The traditional transmission medium for continuous media applications has been a circuit switched network with a fixed channel data rate, carrying an analog signal with no provision for error control, thus delivering a variable quality output depending on instantaneous signal information content and channel quality. The first video coders were designed to output a constant bit rate (CBR) stream to match this fixed bandwidth, disregarding any information redundancy inherent in the encoded media. Digitization of audio and video streams however opens up the possibility of employing compression techniques that minimize bandwidth requirements by exploiting media intrinsic and human perception properties[9], thus producing a constant quality but variable bit rate (VBR)[19] digital stream. This makes packet switching the desired mode of network transport due to the advantages of statistical multiplexing which can realize large economies of scale by supporting constant quality rather than constant bandwidth service.
Traditional continuous media distribution packages all the media components (audio and video) in a single composite wide stream. It is possible to mimic this behavior in a packet switched environment by appending audio data to video frames[20], but this approach prevents us from treating each media component in the most appropriate way during transmission. By transmitting each type of media (and going further, substreams of each media type) independently, not only is media specific treatment allowed, but there is also the potential for diminishing the effects of communication problems. For instance, congestion can be controlled by employing a protocol supporting priorities (based on the type of information transferred on each stream), that drops the least important packets, rather than arbitrary ones, thus maximizing perceived reception quality. Such schemes have been proposed for B-ISDN networks using the Asynchronous Transfer Mode (ATM)[21][22]. Since graceful video quality degradation is deemed to be more acceptable than audio degradation, such a congestion control scheme can first drop video packets; this can be taken further by using hierarchical coding (see Section ii-C) and similarly prioritizing the media substreams. Unfortunately, most packet networks do not explicitly take into account any timing relations among separate transported streams, and thus additional protocol mechanisms have to be provided to achieve intermedia synchronization for playback.

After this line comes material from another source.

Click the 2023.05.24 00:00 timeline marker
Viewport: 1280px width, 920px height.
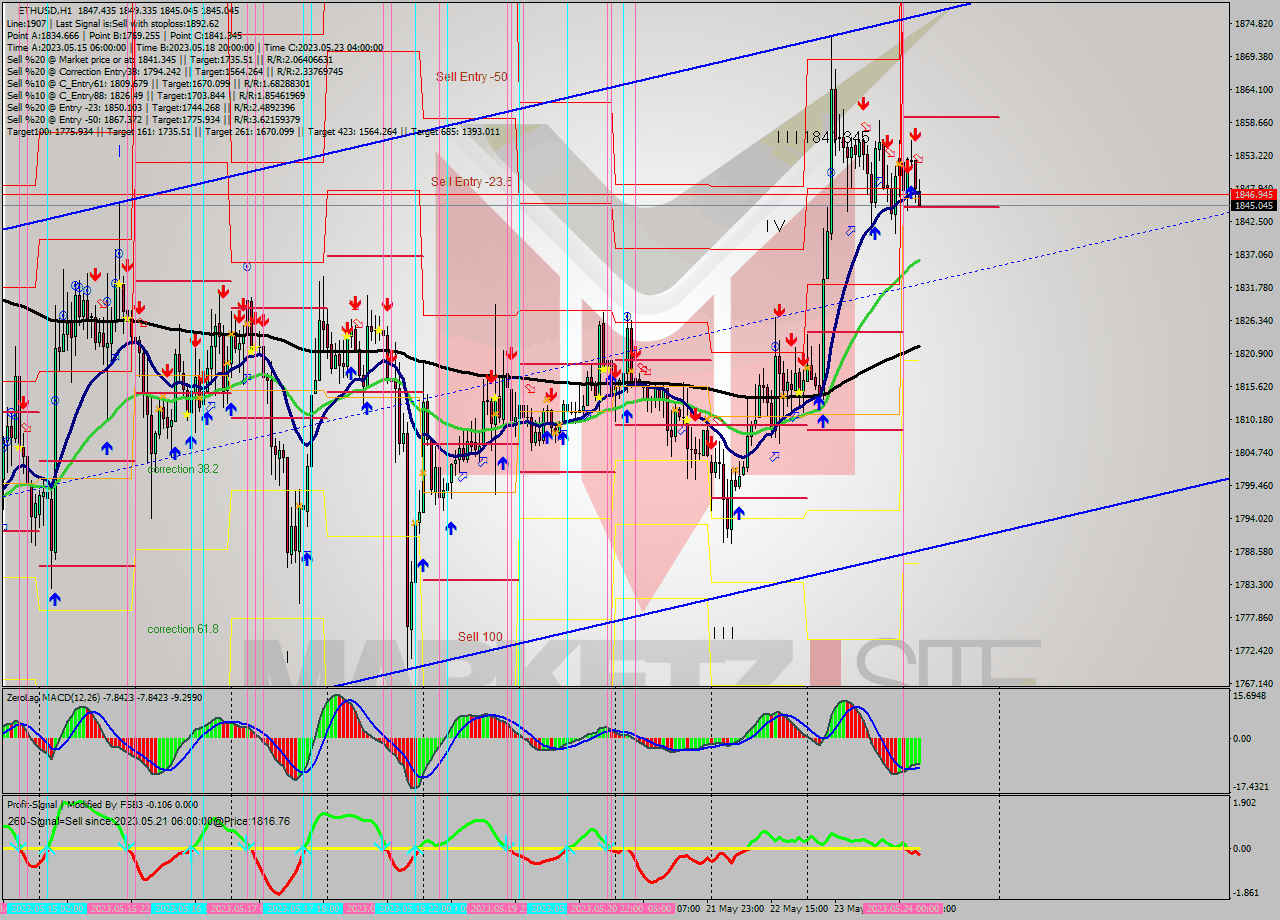click(x=901, y=910)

Many techniques commonly used in packet network protocols are based on the assumption that data communication is not particularly delay sensitive but is extremely error sensitive. This assumption does not hold for the real time, high volume, interactive traffic discussed above. For instance, error free transmission, considered essential for most existing data communication applications, is commonly implemented by adding error detection information to transmitted streams and retransmiting any lost or corrupted data. The delay requirements of continuous media applications however may not permit retransmissions, especially for long delay transcontinental or satellite links. Thus, the issue now is the actual error rate for the end-to-end transport mechanisms employed and how it can be dealt with. Since audio and video streams are less sensitive than other data streams to errors, with the perceived reception quality depending heavily on the encoding and compression schemes employed as well as on the channel characteristics, one proposal for error control is to rely on increasing transmission overhead by including error correction rather than error detection information. Whatever the scheme, it is more profitable to formulate the error and delay requirements as soft real time ones, i.e., statistical delay and error rate guarantees such as percentile of packets or bits received correctly within a delay bound[13]. Depending on the exact model that is chosen for defining the application's quality of service requirements, several approaches have been proposed for actually guaranteeing it. Note that quality of service provision is still very much a research area[23].

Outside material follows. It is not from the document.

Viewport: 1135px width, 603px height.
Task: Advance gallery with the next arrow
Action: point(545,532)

An issue that has been long debated is the choice between connection oriented and connectionless services. In many packet networks the connectionless approach has been selected for the network layer, with information travelling in datagrams, since this stateless model seems to fit better the bursty nature of the traffic and is also more resilient with respect to network reconfigurations that lead to routing changes. Additional semantics are added, if required, on the transport layer service, by using an appropriate protocol. However, to support the real time service guarantees that continuous media need, it may be required to reserve resources or make other advance arrangements before media transmission starts. The relatively high cost for such set-up coupled with the long life of such communication sessions in terms of packets transferred, seems to fit connection oriented models better. Naturally, in connection oriented networks, such advance preparations can be supported directly by the network layer.
To actually make any service guarantees to continuous media applications, it may be necessary to depart from the best effort service provided in many networks. This service is a direct consequence of the fact that every packet presented to the network boundaries is admitted without regard to the impact it may have on the congestion and quality of service that existing connections are experiencing. To keep the quality of service at least close to the level that these applications have bargained for, admission control mechanisms will have to be introduced that first determine the effects that a new session will have on the existing ones and then admit the new traffic only if the impact is not negative[16][21][22]. Note that routing decisions, resource reservations and admission decisions are interrelated, since the network may be able to support a request by making appropriate reservations over some routes only. Again, these considerations argue in favor of adopting some form of connection establishment scheme, where routing may be fixed in advance, along with resource reservations.
During data transfer, traffic policing mechanisms may have to be used to ensure that applications behave as promised with regard to the data traffic they produce[16]. In addition, traffic shaping mechanisms can help regulate the data transmission so that sensitive data meet their deadlines without overrunning the receivers abilities (flow control) and temporary overload situations in the network are dealt with gracefully (congestion control).